Why USA Soccer Can't Compete Internationally (and How to Fix It)

jeff d Contributor IAugust 13, 2009

SEATTLE - JULY 04:  (L-R) Freddy Adu #19, Charlie Davies #9, Logan Pause #8,  Robbie Rogers #7, Clarence Goodson #3 and Stuart Holden #10 of USA walk upfield following a goal against Grenada during the 2009 CONCACAF Gold Cup game on July 4, 2009 at Qwest Field in Seattle, Washington. (Photo by Otto Greule Jr/Getty Images)

The U.S. men's national soccer team has recently shown flashes of breaking through and becoming one of the top teams in the world. 

Then a game like USA vs. Mexico happens. 

There is a reason that the U.S. doesn’t perform well in most international tournaments.  It isn’t due to having players that are significantly worse than the ones they are competing against, either. It has to do with the formations they use and the type of soccer that they play. 

Simply put, the USA plays a style of soccer that is outdated and doesn’t work in the modern game. The team plays predictable soccer that is not only boring to watch, but does not result in wins on the field. 

Against Mexico, the U.S. came out strong and got an early goal. Instead of using the momentum that the goal brought to them, the U.S. team went into “sit back” mode, making an attempt to defend the lead and put nothing into the attack. This will rarely, if ever, result in a win against an opponent with any talent. 

Some readers might say that Italy has traditionally defended a goal lead and they have won World Cups that way. There is, however, a huge flaw with that statement.

Italy possesses the ball. After watching many games that Bob Bradley has coached, I’m not sure he has ever heard of this concept. 

The Mexicans kept control of the ball, and it was because of this that they were able to secure the victory. 

The same thing happened in the Confederations Cup Finals when the U.S. had a 2-0 lead over Brazil and were unable to possess the ball, which allowed Brazil to score three times in the second half to win the tournament.

If you can possess the ball, you should never lose a game during which you lead by two.

Bradley is a very similar coach to the one he replaced—Bruce Arena. Bradley replacing Arena makes perfect sense because Bradley was an assistant to Arena on several different levels. 

However, this has resulted in pretty much the same style of play that caused Arena to lose his job. 

The U.S. has recently used a 4-5-1 and a 4-4-2 formation, both of which do not work the way the U.S. plays them. 

Simply put, the American style of play uses no creativity, which results in limited scoring chances. 

The team uses its athleticism to defeat the smaller, weaker Central American teams in CONCACAF games, but the Americans' lack of creativity and scoring chances results in losses against opponents that have also had skilled athletes.

One of the issues with the team is that they do not play some of the players that create scoring chances. The best example of this is Freddy Adu, who has fallen out of favor with the coaches for some reason. 

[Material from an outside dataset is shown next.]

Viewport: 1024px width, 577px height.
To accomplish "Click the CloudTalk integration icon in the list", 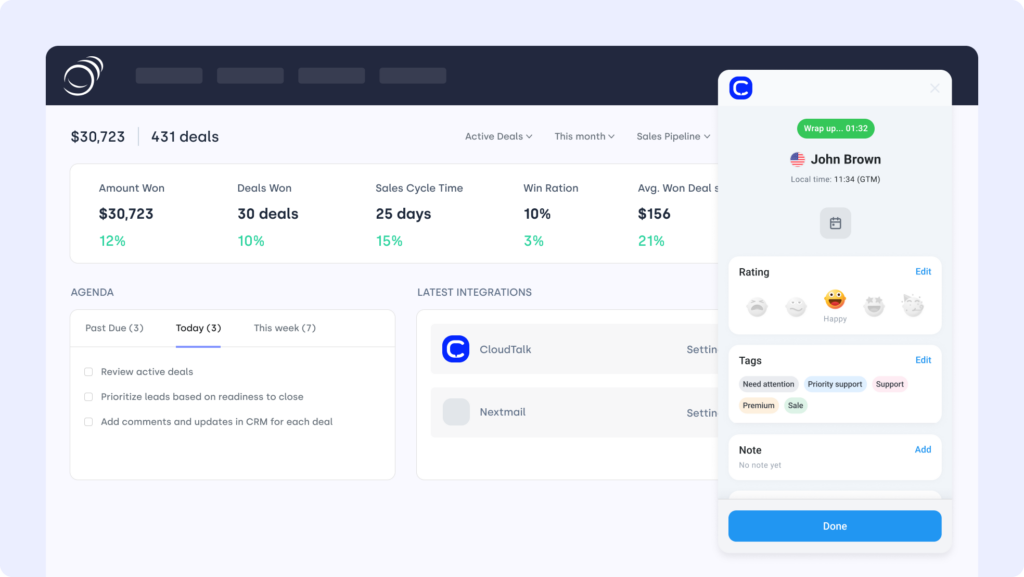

Adu has shown tremendous talent and he has matured significantly in the past few years. If used properly, he would be a weapon for the U.S. team going into the World Cup.

The formation that I believe the U.S. would be successful using is the 4-3-3.  It would allow the U.S. to take advantage of the talent they have up front, and it would look something like this:

                   —Tim Howard—

—Jonathan Spector—Oguchi Onyewu—Jay DeMerit—Carlos Bocanegra (C)—

            —Clint Dempsey—Michael Bradley—DaMarcus Beasley—

                 —Landon Donovan—Jozy Altidore—Freddy Adu—


In this formation, the U.S. would have a great deal of pace as well as a phenomenal attack. 

Using the 4-3-3, this team has the potential to do quite a bit of damage in the World Cup. Tim Howard is a rock in goal, the defense is solid, the midfield would have the capability of both pushing the attack and playing solid defense, and the attack would be very strong. 

A formation such as this takes advantage of the players' strengths and would help the USA be competitive at the 2010 World Cup.